A current member of the moderation team, who asked to remain anonymous because the mod team has decided not to do any press, told Motherboard that many of the removed comments were transphobic (Ford is trans), and said that the community has its work cut out for it.

“As you know, the head moderator went on Fox News, which in hindsight wasn’t the best thing to do. We’ve had a lot of backlash from that. She did the interview and posts started flooding in, lots of transphobia and harassing content. So we removed those posts,” they said. “While the posts weren’t harassing, the comments were. The comments were flooding in at a rapid rate. We tried to remove spots, but it became so much, we delayed posts coming about it coming in to quell harassment. Once we couldn’t do that, some moderators, not me, voted for it to go private. It went private while we sorted everything out. We lost some mods in the process.”

“I think half the mod team didn’t know about Fox News interview. I didn’t know until a hour an hour before,” they added. “It’s gonna be up to the community to resolve this. Abolish is no longer modding with us. A couple others aren’t modding with us anymore. No quick fix. It’s going to have to be something that runs its course. In other sub Reddits, people are sympathetic with everything that’s going on. It could be the death of anti-work, but that remains to be seen. Our focal point is to get sub back to full running platform. It’s on restricted right now, we’re about to have that go live right now with a few restrictions like crowd control mode.”

Essentially, the antiwork subreddit is going through what many major subreddits have gone through; the difference here is that the stakes are possibly higher: The antiwork subreddit was growing into something of an actual political force, having organized real-world actions. This doesn’t mean that the movement or subreddit will die, but it does mean they could fracture, and that its members are currently distracted with infighting and not, say, the labor conditions of their fellow workers. 

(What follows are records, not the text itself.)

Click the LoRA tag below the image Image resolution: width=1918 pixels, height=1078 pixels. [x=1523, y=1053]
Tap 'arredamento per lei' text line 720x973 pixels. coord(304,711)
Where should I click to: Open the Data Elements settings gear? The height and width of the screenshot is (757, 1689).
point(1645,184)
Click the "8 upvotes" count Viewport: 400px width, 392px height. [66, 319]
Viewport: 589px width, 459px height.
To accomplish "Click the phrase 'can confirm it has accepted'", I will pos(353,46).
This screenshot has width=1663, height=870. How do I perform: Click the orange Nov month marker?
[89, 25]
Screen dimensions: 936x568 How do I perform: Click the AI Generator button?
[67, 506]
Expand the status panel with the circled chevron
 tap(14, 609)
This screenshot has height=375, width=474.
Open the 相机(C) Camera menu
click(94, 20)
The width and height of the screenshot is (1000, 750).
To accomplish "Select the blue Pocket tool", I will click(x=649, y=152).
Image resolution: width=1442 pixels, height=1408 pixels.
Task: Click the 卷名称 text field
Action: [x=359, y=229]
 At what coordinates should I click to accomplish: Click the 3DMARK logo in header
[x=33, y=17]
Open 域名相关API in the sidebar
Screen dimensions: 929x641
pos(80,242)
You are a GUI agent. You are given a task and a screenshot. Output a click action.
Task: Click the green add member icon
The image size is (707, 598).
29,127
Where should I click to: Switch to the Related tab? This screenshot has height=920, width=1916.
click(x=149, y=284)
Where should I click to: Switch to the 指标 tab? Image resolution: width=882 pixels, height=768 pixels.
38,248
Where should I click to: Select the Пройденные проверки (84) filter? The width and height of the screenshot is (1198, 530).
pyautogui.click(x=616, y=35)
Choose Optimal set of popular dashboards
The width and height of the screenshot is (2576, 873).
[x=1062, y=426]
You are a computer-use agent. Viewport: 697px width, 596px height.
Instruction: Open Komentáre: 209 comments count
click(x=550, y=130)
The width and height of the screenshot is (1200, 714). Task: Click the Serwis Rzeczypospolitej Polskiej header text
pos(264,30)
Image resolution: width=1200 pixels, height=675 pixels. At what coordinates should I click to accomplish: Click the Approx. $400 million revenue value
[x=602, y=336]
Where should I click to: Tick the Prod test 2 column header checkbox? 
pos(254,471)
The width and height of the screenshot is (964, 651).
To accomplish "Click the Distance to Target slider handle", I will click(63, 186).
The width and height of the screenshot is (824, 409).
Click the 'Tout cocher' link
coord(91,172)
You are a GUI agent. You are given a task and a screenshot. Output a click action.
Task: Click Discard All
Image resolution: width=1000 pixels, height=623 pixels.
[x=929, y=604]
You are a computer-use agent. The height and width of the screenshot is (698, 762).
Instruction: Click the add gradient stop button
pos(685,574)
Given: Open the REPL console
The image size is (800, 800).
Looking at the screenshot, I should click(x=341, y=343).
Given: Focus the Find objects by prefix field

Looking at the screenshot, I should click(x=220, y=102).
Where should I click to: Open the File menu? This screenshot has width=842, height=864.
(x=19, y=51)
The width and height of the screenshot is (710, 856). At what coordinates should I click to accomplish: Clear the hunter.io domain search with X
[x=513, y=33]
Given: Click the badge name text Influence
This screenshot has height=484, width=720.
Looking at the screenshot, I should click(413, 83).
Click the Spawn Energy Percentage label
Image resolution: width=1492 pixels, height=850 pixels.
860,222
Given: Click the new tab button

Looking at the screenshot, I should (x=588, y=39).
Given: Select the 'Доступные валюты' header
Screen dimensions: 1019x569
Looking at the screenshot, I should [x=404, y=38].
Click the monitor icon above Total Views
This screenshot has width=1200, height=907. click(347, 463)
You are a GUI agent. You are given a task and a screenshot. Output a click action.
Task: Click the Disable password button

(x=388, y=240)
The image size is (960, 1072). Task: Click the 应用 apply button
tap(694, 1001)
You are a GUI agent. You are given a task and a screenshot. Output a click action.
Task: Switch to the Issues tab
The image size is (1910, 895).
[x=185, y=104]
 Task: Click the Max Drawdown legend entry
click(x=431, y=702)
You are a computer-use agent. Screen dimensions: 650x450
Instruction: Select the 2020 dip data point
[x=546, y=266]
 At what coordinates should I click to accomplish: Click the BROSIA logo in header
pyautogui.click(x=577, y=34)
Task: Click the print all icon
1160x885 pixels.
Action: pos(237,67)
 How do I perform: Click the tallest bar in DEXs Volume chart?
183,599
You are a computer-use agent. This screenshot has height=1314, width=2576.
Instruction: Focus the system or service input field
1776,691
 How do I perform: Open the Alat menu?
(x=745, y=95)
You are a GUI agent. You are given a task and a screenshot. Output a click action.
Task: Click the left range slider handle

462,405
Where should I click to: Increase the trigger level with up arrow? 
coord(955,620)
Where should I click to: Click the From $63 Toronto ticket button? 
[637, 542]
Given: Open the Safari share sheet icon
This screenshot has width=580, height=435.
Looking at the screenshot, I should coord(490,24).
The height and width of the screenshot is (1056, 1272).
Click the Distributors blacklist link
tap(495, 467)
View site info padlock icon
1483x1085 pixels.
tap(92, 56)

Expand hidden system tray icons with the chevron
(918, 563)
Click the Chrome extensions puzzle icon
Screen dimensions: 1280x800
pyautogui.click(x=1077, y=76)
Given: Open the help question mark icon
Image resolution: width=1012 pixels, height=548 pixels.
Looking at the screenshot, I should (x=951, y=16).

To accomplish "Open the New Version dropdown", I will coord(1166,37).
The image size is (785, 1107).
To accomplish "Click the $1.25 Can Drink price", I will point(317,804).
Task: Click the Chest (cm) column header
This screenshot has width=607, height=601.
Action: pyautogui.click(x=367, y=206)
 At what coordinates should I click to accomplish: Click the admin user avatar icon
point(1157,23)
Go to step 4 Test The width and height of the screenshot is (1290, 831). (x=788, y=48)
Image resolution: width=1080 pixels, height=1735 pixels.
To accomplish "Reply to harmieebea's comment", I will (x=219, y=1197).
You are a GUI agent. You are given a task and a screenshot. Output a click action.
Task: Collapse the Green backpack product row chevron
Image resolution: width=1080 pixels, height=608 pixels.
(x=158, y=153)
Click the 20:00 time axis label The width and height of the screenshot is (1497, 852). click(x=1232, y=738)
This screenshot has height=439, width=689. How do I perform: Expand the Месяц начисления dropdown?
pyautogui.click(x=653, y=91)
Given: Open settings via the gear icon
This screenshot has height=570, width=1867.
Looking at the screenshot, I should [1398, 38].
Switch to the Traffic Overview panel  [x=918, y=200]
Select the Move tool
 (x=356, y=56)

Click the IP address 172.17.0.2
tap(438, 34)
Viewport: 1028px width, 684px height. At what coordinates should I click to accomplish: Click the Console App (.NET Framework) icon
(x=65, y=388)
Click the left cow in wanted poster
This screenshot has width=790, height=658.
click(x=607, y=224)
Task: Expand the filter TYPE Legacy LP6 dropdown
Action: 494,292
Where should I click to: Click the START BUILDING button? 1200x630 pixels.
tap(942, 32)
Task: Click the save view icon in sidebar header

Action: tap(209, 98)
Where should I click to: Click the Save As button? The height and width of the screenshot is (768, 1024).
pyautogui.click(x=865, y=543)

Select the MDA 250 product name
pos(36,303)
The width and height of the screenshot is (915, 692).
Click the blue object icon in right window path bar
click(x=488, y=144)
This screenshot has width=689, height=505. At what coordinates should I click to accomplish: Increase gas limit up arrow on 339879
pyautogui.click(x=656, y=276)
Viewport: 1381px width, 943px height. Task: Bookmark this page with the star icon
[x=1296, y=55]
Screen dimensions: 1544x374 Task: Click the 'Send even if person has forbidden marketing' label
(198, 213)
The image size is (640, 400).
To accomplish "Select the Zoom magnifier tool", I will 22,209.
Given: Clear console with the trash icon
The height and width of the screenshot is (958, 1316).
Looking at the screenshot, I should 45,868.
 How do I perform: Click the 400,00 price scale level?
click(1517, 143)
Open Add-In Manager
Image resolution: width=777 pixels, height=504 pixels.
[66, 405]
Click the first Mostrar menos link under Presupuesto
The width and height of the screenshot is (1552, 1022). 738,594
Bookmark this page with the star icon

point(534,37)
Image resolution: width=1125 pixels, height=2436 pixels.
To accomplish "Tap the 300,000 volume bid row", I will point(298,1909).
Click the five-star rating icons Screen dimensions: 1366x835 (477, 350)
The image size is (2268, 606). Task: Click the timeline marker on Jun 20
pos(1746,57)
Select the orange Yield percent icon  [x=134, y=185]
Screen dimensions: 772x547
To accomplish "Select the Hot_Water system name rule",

There are no signs that the situation will imminently improve, though some concrete steps have been taken. Ford was removed as a moderator of the subreddit. Ford did not respond to a request for comment. The subreddit was also taken private and temporarily shut down to new posts while moderators tried to figure out how to deal with the situation. There was also a highly downvoted “statement” from a moderator called Kimezukae Thursday morning that doesn’t bode particularly well. Kimezukae says that they have been a moderator for only a few days, have done still-to-be-released interviews with three major international media outlets, including the New York Times, and are now somehow speaking for the rest of the moderators: “Hello, I’m a 21 year old male, long-term unemployed and an Anarchist," they posted. “I was randomly invited [to be a moderator] by a former mod that quit 1 week ago.”

The top upvoted comment on this “statement” is: “Can the mods please stop trying to represent us. You are not the leaders of the movement nor spokesperson. You are solely here to keep this sub a civil place.”

Lauren Kaori Gurley contributed reporting.